A recent study proved that two thirds of online marketing will be done on this basis alone in the coming year, which when coupled with the advent of Web 2.0.0 social networking and social marketing sites point towards promoting your product by word of mouth may be both more cost effective, and have an increasingly better ROI than more “traditional” online advertising media.

Consider any of the current online social networking site's business model. There has yet to be a successful site of this type that charges for any sort of membership, relying instead as they do on ad generated income to fuel their corporate engines. It is difficult to measure the effectiveness of marketing by word of mouth, but it should be noted that there is a method of measuring if your campaign is working – increased sales.

A company must know from their output exactly the difference between pre campaign, during a campaign and post campaign. This in itself gives businesses a measurable statistic to show effectiveness of this marketing methodology.
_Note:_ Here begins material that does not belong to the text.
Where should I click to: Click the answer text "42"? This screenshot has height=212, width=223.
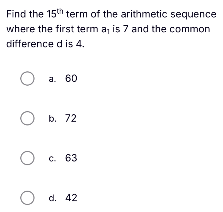71,198

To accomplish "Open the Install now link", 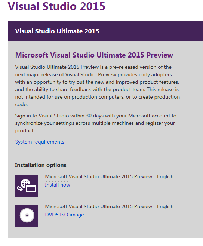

It is true that not all businesses need or desire this form of sales technique, but is also through that not one business turns away prospects garnered from the by word of mouth method either.

Whatever you sell, a great study completed by Hill and Knowlton in February this year showed that decision makers are largely influenced by personal experience’s (58%), with recommendations and industry reports coming in at 51%. Coming in lower than expected was direct marketing at 21% with internet advertising lat 17%. These figures may only reflect the purchasing habits of key decision makers, but a young lady in Oregon deciding to buy one car insurance or another IS the key decision maker for that purchase, and her buddy Becky telling her to go with this company over that company will have a greater influence than any gravel-voiced actor pushing the product in a TV advert.

In essence, this statistic can be shown to reflect into any industry, any segment or niche, if every purchaser is considered the key decision maker. This makes the resurgence of the world’s oldest sales tool easy – get vocal or start tweeting, but tell everyone!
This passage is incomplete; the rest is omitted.